The Generation R Study is conducted by the Erasmus Medical Centre in close collaboration with the School of Law and Faculty of Social Sciences of the Erasmus University Rotterdam, the Municipal Health Service Rotterdam area, the Rotterdam Homecare Foundation and the Stichting Trombosedienst & Artsenlaboratorium Rijnmond (STAR), Rotterdam. We gratefully acknowledge the contribution of general practitioners, hospitals, midwives and pharmacies in Rotterdam. H.E.M. checked the references used in this article for accuracy and completeness. H.T. will act as guarantor for the article. Someone with an excellent mastery of the English language has carefully edited the article. This article represents original material and has not been published previously in whole or in part. In addition, no similar paper is in press or under review elsewhere.

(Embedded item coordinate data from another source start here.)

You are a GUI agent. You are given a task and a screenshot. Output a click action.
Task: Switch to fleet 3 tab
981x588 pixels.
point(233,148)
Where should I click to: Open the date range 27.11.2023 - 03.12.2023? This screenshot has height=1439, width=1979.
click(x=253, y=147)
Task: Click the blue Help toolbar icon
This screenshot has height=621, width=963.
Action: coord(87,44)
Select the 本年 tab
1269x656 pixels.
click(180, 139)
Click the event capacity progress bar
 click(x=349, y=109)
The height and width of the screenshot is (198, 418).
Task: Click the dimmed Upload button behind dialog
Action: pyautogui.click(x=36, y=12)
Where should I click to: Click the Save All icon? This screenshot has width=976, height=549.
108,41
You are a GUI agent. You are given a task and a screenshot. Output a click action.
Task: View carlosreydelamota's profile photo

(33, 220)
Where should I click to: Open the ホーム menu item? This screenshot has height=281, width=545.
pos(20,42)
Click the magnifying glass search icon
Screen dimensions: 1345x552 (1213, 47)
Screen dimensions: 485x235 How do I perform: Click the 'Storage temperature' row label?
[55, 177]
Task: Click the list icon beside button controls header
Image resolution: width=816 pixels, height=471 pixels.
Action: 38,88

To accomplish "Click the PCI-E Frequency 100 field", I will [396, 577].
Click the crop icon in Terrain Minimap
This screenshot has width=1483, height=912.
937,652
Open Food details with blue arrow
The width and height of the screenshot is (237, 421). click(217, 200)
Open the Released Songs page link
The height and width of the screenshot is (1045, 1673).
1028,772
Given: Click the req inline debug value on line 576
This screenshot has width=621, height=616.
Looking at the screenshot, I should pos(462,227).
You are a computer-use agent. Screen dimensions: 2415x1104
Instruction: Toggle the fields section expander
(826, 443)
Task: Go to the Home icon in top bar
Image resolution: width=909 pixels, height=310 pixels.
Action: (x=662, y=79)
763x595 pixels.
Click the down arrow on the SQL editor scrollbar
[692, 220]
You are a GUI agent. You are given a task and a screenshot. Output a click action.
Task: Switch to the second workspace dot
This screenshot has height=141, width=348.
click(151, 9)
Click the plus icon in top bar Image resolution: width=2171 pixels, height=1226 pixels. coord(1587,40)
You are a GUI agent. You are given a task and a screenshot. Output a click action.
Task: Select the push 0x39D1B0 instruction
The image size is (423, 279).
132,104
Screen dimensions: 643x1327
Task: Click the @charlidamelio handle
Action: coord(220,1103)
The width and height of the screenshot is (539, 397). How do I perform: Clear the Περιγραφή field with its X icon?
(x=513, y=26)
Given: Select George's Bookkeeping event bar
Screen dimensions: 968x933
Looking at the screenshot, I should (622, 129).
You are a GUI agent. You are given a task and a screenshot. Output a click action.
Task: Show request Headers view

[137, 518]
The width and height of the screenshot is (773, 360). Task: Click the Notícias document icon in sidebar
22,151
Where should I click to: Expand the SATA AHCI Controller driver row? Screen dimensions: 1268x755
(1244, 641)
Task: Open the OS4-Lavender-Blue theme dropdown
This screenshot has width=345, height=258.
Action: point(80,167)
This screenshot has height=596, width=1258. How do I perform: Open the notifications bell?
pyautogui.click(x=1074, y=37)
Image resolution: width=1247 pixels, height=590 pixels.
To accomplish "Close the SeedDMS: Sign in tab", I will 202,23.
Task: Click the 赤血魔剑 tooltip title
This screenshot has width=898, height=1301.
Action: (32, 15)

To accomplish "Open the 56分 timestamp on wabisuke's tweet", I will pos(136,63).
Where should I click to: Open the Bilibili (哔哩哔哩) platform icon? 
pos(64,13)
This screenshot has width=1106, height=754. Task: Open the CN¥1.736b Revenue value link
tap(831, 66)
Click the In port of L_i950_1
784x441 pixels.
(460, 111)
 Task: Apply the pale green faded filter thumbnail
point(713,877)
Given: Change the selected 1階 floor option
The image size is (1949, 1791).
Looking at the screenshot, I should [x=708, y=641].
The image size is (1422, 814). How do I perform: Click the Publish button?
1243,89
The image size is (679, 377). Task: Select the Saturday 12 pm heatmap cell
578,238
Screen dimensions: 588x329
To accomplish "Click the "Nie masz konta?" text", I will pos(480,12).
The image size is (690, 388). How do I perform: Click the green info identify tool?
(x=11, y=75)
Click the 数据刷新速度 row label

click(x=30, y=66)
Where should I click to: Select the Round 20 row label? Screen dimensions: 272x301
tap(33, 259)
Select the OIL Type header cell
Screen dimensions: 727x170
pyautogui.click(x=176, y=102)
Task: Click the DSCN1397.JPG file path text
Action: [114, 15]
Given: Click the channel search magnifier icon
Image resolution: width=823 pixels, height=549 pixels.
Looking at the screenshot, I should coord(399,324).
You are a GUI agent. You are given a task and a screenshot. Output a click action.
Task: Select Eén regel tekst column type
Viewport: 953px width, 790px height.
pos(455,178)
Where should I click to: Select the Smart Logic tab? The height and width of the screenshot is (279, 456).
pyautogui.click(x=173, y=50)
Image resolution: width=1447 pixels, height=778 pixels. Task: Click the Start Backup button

Conflict of interest: F.C.V. is author and head of the Department of Child and Adolescent Psychiatry at Erasmus MC, which publishes the Achenbach System of Empirically Based Assessment (ASEBA) and from which he receives remuneration. All other authors report no conflicts of interest.

KEY MESSAGES

  • GA at birth and behavioural and emotional problems in early childhood show a non-linear quadratic relation indicating that both preterm and post-term children are at higher risk for problems.

  • Children born post-term were twice as likely as their term-born peers to have ADHD in early childhood.

  • Our results suggest that children born post-term have a neurodevelopmental delay. However, further research is needed to demonstrate a causal relation.